WORK REQUIRED » Transcribe the records from the line containing "[Facebook] (85, 2464)" onward, up to and including the final line, exactly and without anything else.

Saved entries

┏━━

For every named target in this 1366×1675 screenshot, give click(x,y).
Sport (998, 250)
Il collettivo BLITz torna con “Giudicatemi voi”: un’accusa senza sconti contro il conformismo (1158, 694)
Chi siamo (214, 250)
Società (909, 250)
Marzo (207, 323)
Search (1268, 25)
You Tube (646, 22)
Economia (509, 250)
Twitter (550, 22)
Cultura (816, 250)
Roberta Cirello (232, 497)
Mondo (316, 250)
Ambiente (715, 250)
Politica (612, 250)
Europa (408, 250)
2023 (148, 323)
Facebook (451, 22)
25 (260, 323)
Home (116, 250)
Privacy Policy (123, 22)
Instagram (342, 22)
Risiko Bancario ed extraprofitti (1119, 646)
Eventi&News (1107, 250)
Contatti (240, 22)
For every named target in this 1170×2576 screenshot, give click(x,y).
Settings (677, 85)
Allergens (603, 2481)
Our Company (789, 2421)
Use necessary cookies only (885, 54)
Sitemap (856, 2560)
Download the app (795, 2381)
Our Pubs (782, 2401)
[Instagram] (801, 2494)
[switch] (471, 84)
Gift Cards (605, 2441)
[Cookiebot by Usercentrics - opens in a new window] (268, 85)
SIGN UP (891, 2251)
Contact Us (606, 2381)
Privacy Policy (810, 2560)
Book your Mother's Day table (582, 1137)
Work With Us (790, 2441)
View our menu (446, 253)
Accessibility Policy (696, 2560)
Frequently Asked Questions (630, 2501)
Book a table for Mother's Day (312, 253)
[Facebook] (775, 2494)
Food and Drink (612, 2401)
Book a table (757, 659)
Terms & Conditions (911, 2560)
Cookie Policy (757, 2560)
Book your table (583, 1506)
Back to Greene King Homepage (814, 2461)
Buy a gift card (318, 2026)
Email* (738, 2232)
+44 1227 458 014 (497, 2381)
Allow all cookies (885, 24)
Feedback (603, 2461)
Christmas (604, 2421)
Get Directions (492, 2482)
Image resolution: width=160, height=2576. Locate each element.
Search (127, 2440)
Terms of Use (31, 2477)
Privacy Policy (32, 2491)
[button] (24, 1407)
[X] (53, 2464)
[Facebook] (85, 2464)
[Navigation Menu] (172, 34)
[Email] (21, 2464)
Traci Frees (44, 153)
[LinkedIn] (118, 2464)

┗━━

EXERCISE ANSWER »
[Facebook] (85, 2464)
[Navigation Menu] (172, 34)
[Email] (21, 2464)
Traci Frees (44, 153)
[LinkedIn] (118, 2464)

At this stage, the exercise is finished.